El primer ministro israelí, Benjamin Netanyahu, comienza este martes una visita de dos días a Hungría, en un momento muy oportuno para su homólogo húngaro, Viktor Orbán, acusado de complicidad con el antisemitismo en su cruzada contra el millonario George Soros.

En el primer viaje de un dirigente israelí a Hungría desde la caída del comunismo, en 1989, Netanyahu se reunirá con socios complacientes en este país de Europa central dirigido por una derecha conservadora hostil a la inmigración musulmana.

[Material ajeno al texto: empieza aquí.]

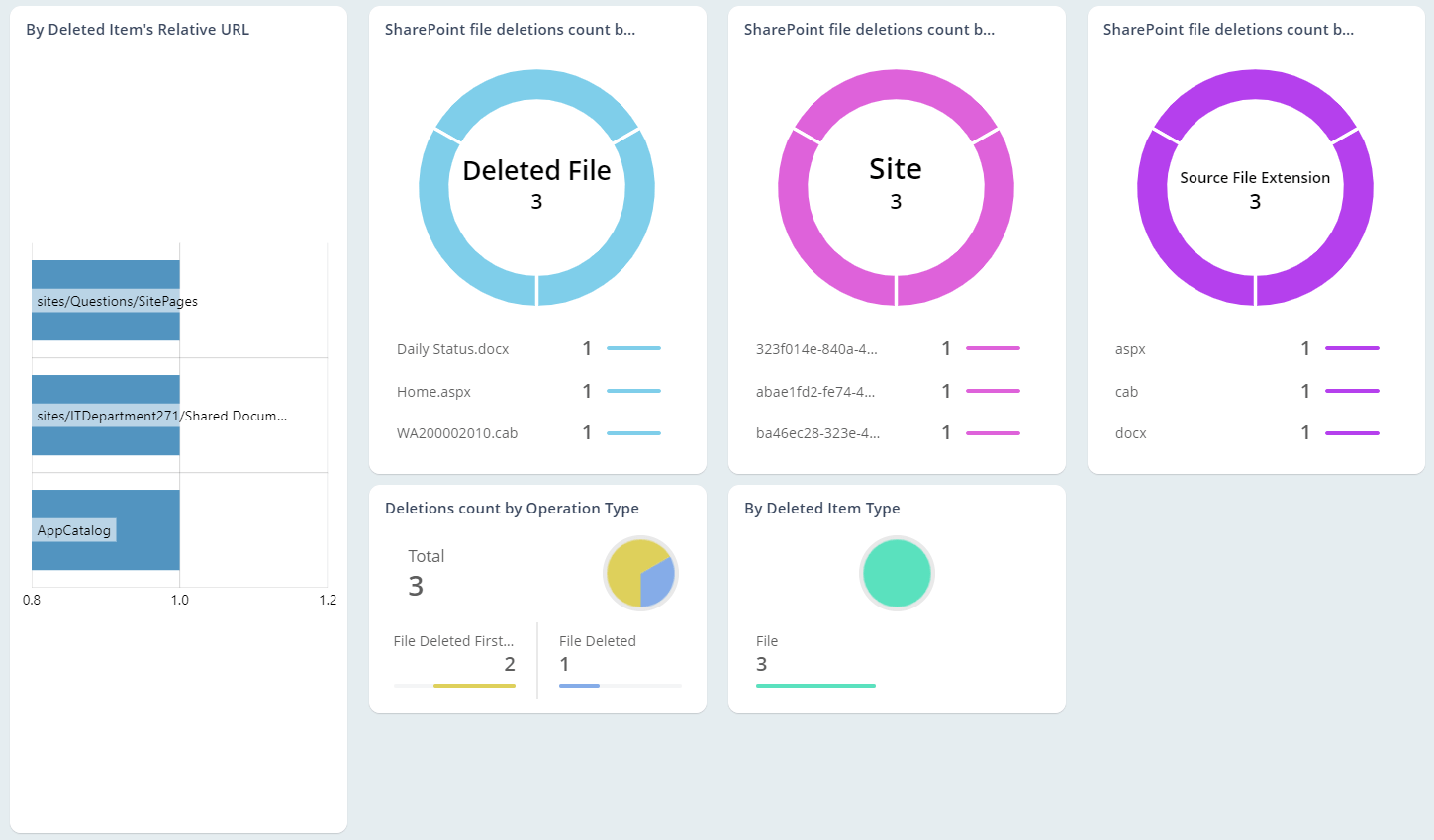The height and width of the screenshot is (840, 1434).
Task: Click the Total count in Operation Type card
Action: [x=416, y=586]
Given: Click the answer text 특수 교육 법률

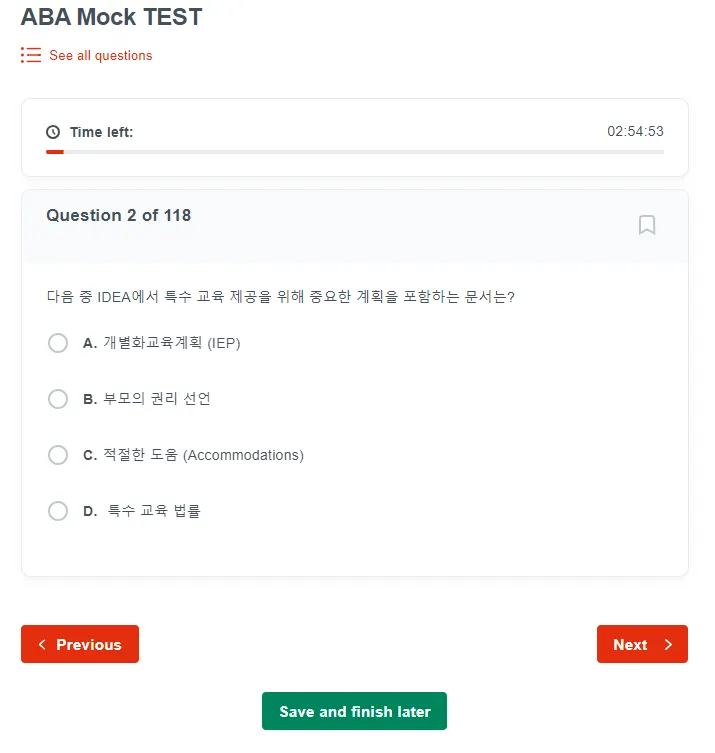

República Checa, Eslovaquia y Polonia, vecinos de Hungría con cuyos primeros ministros se encontrará Netanyahu el miércoles, también son "muy proisraelíes", señaló Raphael Vago, investigador de la Universidad de Tel Aviv.

Estos cuatro países tienen unas relaciones más bien frías con las instituciones europeas, al igual que el Gobierno israelí.

Orbán y Netanyahu, que celebrarán una rueda de prensa conjunta este martes, son "gemelos, hermanos espirituales", consideró a inicios de semana la radio independiente húngara Klubradio.

Además de su simpatía por el presidente estadounidense, Donald Trump, los dos dirigentes comparten enemistad con el hombre de negocios estadounidense Georges Soros, de origen húngaro y judío.

Según sus partidarios, Soros promueve una sociedad liberal y progresista al apoyar a numerosas ONG, mientras que sus detractores lo consideran un agitador que busca desestabilizar los Gobiernos a base de grandes sumas de dinero.

Orbán lleva a cabo desde inicio de año una serie de acciones para desacreditar al millonario, acusado de "querer hacer entrar a decenas de miles de migrantes en Europa", subvencionando organizaciones de defensa de los derechos humanos.

- "Tristes recuerdos" -

La última entrega de esta cruzada fue una campaña de colocación de carteles con el rostro de George Soros por todo el país, lo que motivó el enfado de la comunidad judía húngara con el Gobierno, acusado de atizar el antisemitismo, algo que Budapest rechaza con vehemencia.

"La visita de Benjamin Netanyahu puede ayudar a Orbán, pues da crédito a las afirmaciones de que la campaña contra Soros no es antisemita", explicó a la AFP el analista político húngaro Csaba Toth.

Los dos mandatos de Orbán, en el poder desde 2010, se han visto plagados de encontronazos con la comunidad judía del país, una de las mayores de Europa con 100.000 personas.

A finales de junio, el primer ministro suscitó otra controversia al elogiar la acción tras la Primera Guerra Mundial de Miklos Horthy, un dirigente húngaro aliado de los nazis durante la Segunda Guerra Mundial.

La oposición denuncia una estrategia para seducir a los electores del partido de extrema derecha Jobbik, principal adversario del poder.

"Ningún Gobierno hizo tanto por la lucha contra el antisemitismo en Hungría", dijo el Ejecutivo en los últimos días.

Ha habido llamamientos a la anulación de la visita de Benjamin Netanyahu, y el embajador de Israel en Budapest lamentó "los tristes recuerdos, pero también el odio y el miedo" de los mensajes contra Georges Soros.

Esta campaña no dejó impasible al poder israelí, que reprocha al millonario que financie ONG de defensa de los derechos humanos que critican la ocupación israelí de territorios palestinos.

Soros "desacredita a los Gobiernos democráticamente elegidos en Israel al financiar organizaciones que difaman contra el Estado judío y le niegan su derecho a defenderse", reaccionó Israel.